The European Commission has granted marketing authorizations for AbbVie’s all-oral, interferon-free, short-course treatment with VIEKIRAX^® (ombitasvir/paritaprevir/ritonavir tablets) + EXVIERA^® (dasabuvir tablets). This treatment was recently approved with or without ribavirin (RBV) for patients suffering from chronic hepatitis C virus (HCV) infection with genotype 1 (GT1), including those with HIV-1 co-infection, compensated liver cirrhosis, liver transplant recipients and patients on opioid substitution therapy. Furthermore, VIEKIRAX has been approved to be used in patients suffering from chronic hepatitis C patients with RBV in genotype 4 (GT4).

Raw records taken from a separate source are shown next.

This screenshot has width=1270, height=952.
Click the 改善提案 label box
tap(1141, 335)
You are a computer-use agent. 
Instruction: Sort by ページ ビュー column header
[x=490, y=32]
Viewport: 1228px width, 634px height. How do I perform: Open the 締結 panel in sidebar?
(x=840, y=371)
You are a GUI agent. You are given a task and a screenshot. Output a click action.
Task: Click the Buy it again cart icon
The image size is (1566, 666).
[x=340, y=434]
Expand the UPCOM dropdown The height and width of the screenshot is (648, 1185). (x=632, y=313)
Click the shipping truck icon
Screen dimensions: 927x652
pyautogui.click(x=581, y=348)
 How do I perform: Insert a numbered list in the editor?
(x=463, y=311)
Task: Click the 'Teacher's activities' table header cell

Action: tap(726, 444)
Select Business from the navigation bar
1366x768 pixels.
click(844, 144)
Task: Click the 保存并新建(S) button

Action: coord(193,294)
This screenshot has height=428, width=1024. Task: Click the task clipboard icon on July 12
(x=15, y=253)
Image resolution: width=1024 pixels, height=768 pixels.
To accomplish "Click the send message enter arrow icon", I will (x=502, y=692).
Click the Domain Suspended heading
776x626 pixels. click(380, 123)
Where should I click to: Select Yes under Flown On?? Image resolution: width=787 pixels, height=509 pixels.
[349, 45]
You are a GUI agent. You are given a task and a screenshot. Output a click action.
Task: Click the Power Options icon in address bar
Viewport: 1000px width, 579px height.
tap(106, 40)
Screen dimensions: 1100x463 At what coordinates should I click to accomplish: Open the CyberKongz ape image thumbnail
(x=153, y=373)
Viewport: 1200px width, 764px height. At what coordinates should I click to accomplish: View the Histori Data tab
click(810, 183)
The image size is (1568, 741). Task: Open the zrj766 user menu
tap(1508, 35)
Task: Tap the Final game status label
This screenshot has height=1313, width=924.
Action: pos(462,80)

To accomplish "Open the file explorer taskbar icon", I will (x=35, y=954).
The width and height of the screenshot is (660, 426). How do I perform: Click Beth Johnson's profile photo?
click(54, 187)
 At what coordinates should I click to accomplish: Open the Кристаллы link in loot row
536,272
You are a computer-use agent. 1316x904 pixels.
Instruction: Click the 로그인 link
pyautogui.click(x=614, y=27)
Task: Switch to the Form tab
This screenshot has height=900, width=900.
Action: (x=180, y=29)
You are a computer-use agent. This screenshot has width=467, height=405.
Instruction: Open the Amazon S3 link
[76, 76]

Richard Gonzalez, from AbbVie, said in a press release: “The approval of AbbVie’s hepatitis C treatment in the European Union, following the recent approvals in the U.S. and Canada, offers patients across Europe a new and effective treatment to cure this serious disease. We are committed to working with local governments and healthcare systems to support broad access to VIEKIRAX + EXVIERA.”

The European Medicines Agency approved this review under accelerated assessment as a new therapeutic that represents a major interest in public health. About 9 million people in Europe have chronic hepatitis C infection – a leading cause of liver transplantation and liver cancer. Across Europe, the most prevalent form of hepatitis C is genotype 1, as it represents 60 percent of hepatitis C cases worldwide. In particular, sub-genotype 1b is the most prevalent strain, and it represents 47 percent of the cases. Genotype 4 is the most common HCV strain in the Middle East, Egypt and sub-Saharan Africa and it has been noted to be increasing in Italy, Spain and Greece. AbbVie’s treatment is licensed in all 28 countries of the European Union, United States, Switzerland, Canada, Iceland, Norway and Liechtenstein.

Stefan Zeuzem, a medicine’s professor from Germany, said in a press release: “Hepatitis C is a complex disease, with multiple genotypes and special patient populations that need to be considered when determining the right treatment for an individual patient. In clinical trials, AbbVie’s treatment achieved high cure rates with low rates of discontinuation across a variety of patient populations, making it an important addition to the class of therapies that is changing the way hepatitis C is being treated.”

This is a complex disease since the hepatitis virus mutates and replicates quickly. VIEKIRAX + EXVIERA are the first products approved to treat the 3 direct-acting mechanisms that target the virus.

Michael Severino, from AbbVie, adds: “With the approval of VIEKIRAX + EXVIERA in the European Union, we are offering a treatment that achieved high cure rates for people living with GT1 and GT4 chronic hepatitis C (…) This is an important part of our ongoing commitment to advancing public health by applying innovative science to the development of promising medicines.”